Last July, I traveled to Roatan, Honduras with my husband Mike, oldest daughter Bailey and a team of family and friends. The following are journal entries from a week there.
Day 1. We arrive to a congested Customs line at an island airport, here on Roatan, off the coast of Honduras. A uniformed man with a gun holstered on his belt, stamps our passports. We follow the dense crowd to baggage carousels. Bags slowly circle on the worn, black belt. Passengers dart back and forth, picking up bags like birds snatching seeds from a feeder. We gather our bags and head out the double doors towards the sun. Henry and Frances from Living Water for Roatan meet us outside, in a hot breeze thick with salt and the smell of diesel. Old Toyotas sputter down the road, talking like women, an island Morse code of short and long beeps.

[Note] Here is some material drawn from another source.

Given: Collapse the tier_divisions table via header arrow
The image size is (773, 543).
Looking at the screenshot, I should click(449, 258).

Henry introduces Enrique who drives us to Casa Isabella where we’ll eat and sleep all week. He’ll be our guide and translator for the week, coordinate local workers as needed. We park in the dirt driveway between the main house and the apartments. Enrique speaks English as he introduces Carlos, who owns Casa Isabella and lets its apartments to groups like ours. In orange stucco and whitewashed Roman columns, she sits twenty or so feet up the sandy shore on the Caribbean Sea. Coconut palms dot the sand yard. The unfamiliar sing-song of the birds here remind me we’re not in Florida.
Ten-year-old Carlito has come from Florida too. We meet him within seconds of climbing out of the truck. His mom lives in Orlando but has sent him here to Casa Isabella, to his dad Carlos for the summer. He haunts the house and grounds with the antics of a boy with ADHD, a boy whose friends are too far away to help him stave off the boredom of summer. We unpack and set off to explore the dock, Carlito at our heels.

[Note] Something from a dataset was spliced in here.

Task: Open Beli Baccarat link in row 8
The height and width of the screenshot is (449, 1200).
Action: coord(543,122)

Andrea is Carlos’ older daughter. She’ll cook our meals and keep the house running. Her boyfriend Elmer helps. They work side by side in the kitchen, cutting vegetables. Elmer’s hands are badly scarred from a machete. He fusses at Carlito. Elmer believes discipline will drive the impishness out of Carlito.
Well drilling
Before coming, we’d arranged everything with Henry. My brother-in-law’s church had made a large contribution to a project here. Friends and family wrote checks. We’d wired the money to dig a new well in La Colonia, an impoverished community set up on the hill along eroding, dirt roads. The nearest well was producing water once every ten days. We’d timed our trip to follow the well drilling rig by a few days, bringing a team of strong backs and willing hands to finish the work. But mostly we came because of Bailey.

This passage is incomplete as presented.